The Global Facility for Disaster Reduction and Recovery (GFDRR) is a partnership of the World Bank, United Nations, major donors and recipient countries under the International Strategy for Disaster Reduction (ISDR) system to support the implementation of the Hyogo Framework for Action (HFA). Launched in September 2006, GFDRR provides technical and financial assistance to help disaster-prone countries decrease their vulnerability and adapt to climate change. GFDRR works closely with UN agencies, client governments, World Bank regional offices, and other partners.

To meet the needs of a rapidly changing world, GFDRR Labs supports the use of innovative approaches to science, technology, communication and design in promoting new ideas and the development of original tools to empower decision-makers in vulnerable countries to strengthen their resilience. Recent innovations in the field have enabled better access to disaster and climate risk information and a greater capacity to create, manage, and use this information. Lab activities are designed and implemented in partnership with government institutions and key international and local partners, ensuring that all activities add value in planning, operational, and recovery activities.
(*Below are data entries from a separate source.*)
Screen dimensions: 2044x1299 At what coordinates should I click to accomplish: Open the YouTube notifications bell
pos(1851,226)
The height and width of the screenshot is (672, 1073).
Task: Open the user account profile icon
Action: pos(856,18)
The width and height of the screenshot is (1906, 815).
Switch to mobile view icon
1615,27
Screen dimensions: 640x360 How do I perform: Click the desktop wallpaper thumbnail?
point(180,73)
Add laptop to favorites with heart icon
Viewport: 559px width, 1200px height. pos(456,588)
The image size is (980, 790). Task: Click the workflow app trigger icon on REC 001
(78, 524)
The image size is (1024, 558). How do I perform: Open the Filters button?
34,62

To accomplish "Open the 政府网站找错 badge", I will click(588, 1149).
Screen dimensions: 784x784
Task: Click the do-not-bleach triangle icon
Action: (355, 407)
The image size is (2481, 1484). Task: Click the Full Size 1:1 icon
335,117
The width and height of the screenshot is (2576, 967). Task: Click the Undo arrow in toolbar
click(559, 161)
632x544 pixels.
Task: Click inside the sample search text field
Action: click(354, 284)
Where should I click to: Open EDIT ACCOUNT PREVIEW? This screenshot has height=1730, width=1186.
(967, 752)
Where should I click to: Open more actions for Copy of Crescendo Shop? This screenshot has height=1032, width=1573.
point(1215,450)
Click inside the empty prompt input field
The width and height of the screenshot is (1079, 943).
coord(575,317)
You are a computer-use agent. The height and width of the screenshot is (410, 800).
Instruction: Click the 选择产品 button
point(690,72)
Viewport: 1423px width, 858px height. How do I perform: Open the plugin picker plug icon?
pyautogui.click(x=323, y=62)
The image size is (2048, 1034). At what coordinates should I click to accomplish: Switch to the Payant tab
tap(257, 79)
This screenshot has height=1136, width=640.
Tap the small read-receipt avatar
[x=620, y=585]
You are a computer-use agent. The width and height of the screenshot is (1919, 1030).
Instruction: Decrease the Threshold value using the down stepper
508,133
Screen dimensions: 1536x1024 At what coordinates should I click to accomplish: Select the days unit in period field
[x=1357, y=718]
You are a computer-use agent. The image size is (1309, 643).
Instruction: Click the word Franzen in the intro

In 2011, GFDRR launched the Open Data for Resilience Initiative (OpenDRI) to apply the concepts of the global open data movement to the challenges of reducing vulnerability to natural hazards and the impacts of climate change. OpenDRI supports efforts to build capacity and long-term ownership of open data projects that are tailored to meet specific needs. OpenDRI is guided by nine core principles, and engages with client governments in three main areas:

  • Sharing data through open data platforms
  • Collecting data through community mapping and crowdsourcing
  • Using data through risk visualization and communication


Azavea is a software company that focuses on products and professional services for turning geospatial data into actionable insights. Azavea is a B corporation that operates with a mission to advance the state of the art in geospatial technology and apply it for civic, social, and environmental impact.


DrivenData runs online machine learning competitions where data scientists and quantitative experts from all around the world compete to build the best algorithms for social good. The DrivenData Labs team also works on data science projects directly with mission-driven organizations.